[BEGIN EXTRACT]

Julian illustrates and describes each medal, obverse and reverse; gives each a discrete catalog number; identifies its engraver; lists its size and composition (gold, silver, bronze); provides a brief history; and reveals if the original dies still repose at the Mint (making restrikes a possibility). All of this is invaluable to the researcher and collector, but the most fascinating parts of the book occur when Julian exposes the ample dirty laundry that always accumulated at the 19th century Mint.
Consider the fiasco surrounding MI-19, the Military gold medal honoring Brig. Gen. Eleazer Ripley’s heroics during the War of 1812. Congress authorized the medal on Nov. 3, 1814. The Mint took almost 24 years to strike it! Julian recounts the entire comedy of errors, starting with the Mint’s foot-dragging (not until 1821 did engraver Moritz Furst prepare the reverse). Ripley added to the problem by stubbornly refusing, for five long years, to provide his own portrait for the obverse. Then accusations that Ripley hadn’t participated in the battles mentioned on the reverse stalled progress for years until proven false. Finally, Chief Coiner Adam Eckfeldt had to pay for the gold used to strike Ripley’s medal out of his own pocket, so it wasn’t until 1838 — only a year before he died — that Ripley at last received his tribute, and Eckfeldt got reimbursed (through a special act of Congress)! That is just one case; a whole series of stories documents the personal profiteering of Eckfeldt’s successor, Franklin Peale, who pocketed proceeds from medals made by Mint employees, on Mint time, with Mint material, using Mint presses.

[END EXTRACT]
[BEGIN EXTRACTED ENTRIES]

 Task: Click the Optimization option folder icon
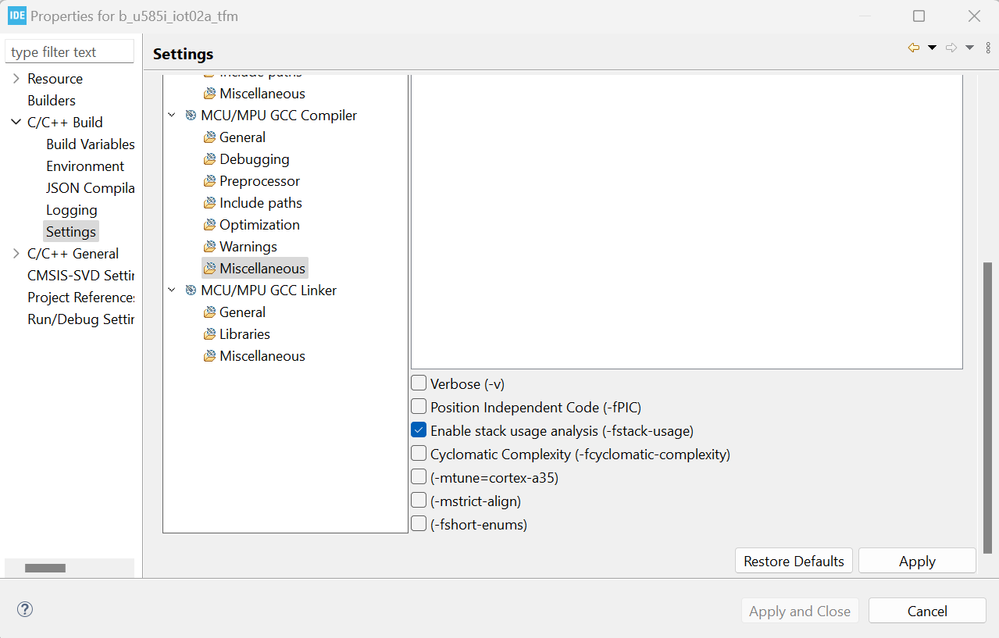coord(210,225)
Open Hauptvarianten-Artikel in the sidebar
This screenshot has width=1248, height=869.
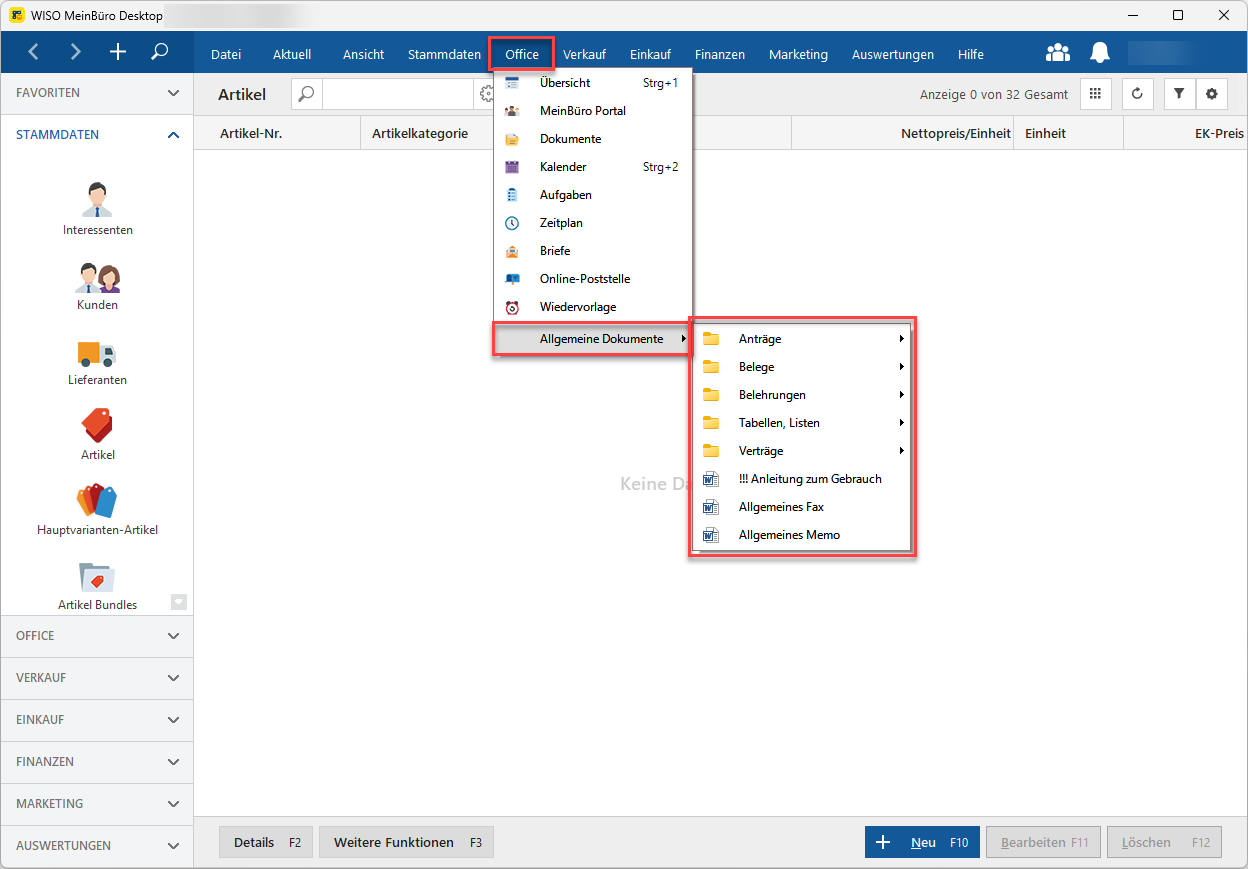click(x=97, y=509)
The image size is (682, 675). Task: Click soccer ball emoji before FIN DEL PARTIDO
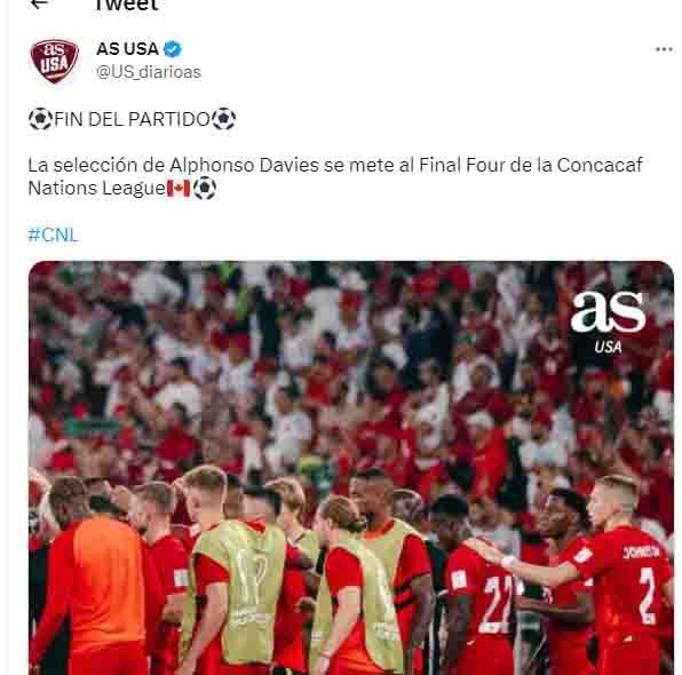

[END EXTRACTED ENTRIES]
[BEGIN EXTRACTED ENTRIES]

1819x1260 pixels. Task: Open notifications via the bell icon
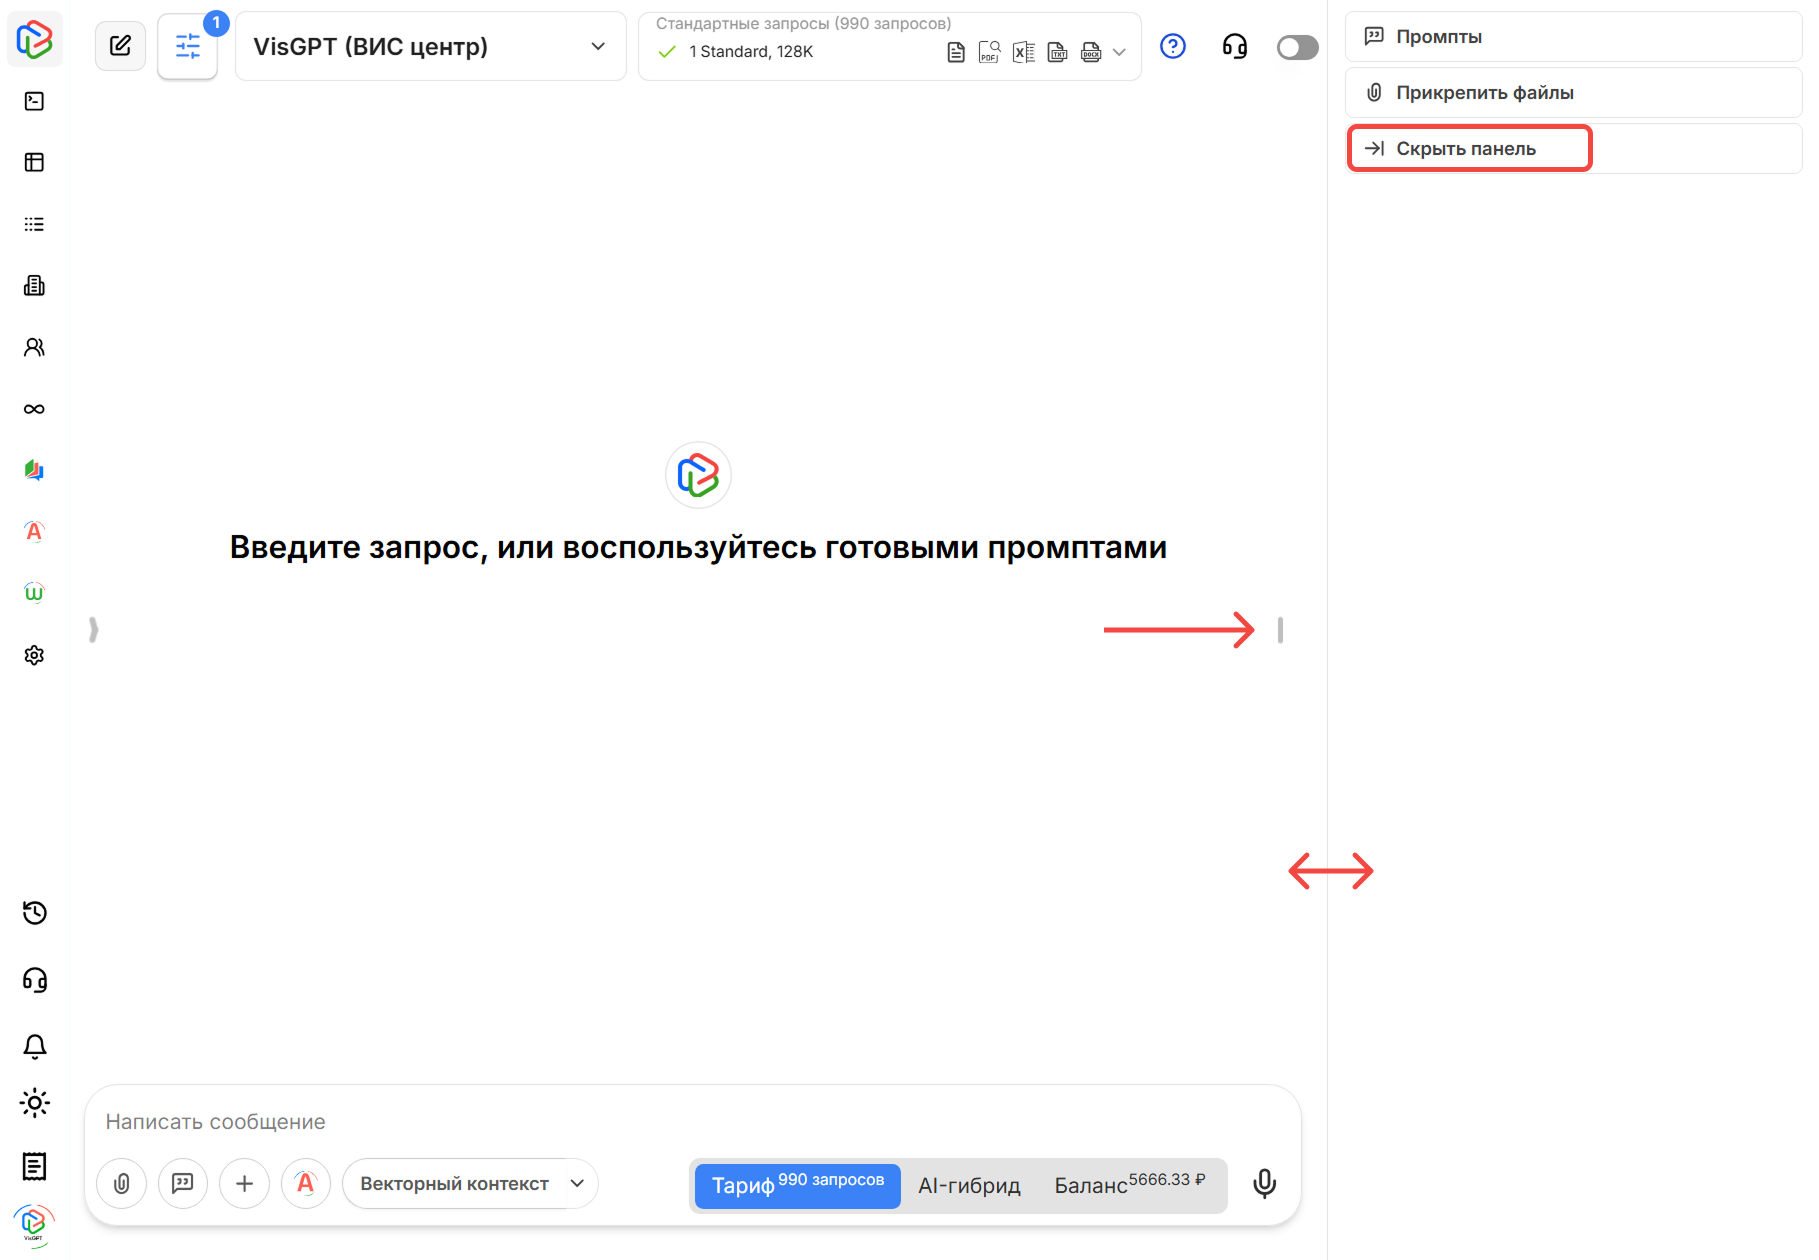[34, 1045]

[END EXTRACTED ENTRIES]

§ JOBS:
**1.** Name every person mentioned in the review.
**2.** Rewrite the stretch of the review from "Julian illustrates and" through "19th century Mint.", renaming "researcher" to "historian".
The data has no connection to the review.

§ PROBLEM SOLUTIONS:
**1.** Julian, Eleazer Ripley, Moritz Furst, Adam Eckfeldt, Franklin Peale

**2.**
Julian illustrates and describes each medal, obverse and reverse; gives each a discrete catalog number; identifies its engraver; lists its size and composition (gold, silver, bronze); provides a brief history; and reveals if the original dies still repose at the Mint (making restrikes a possibility). All of this is invaluable to the historian and collector, but the most fascinating parts of the book occur when Julian exposes the ample dirty laundry that always accumulated at the 19th century Mint.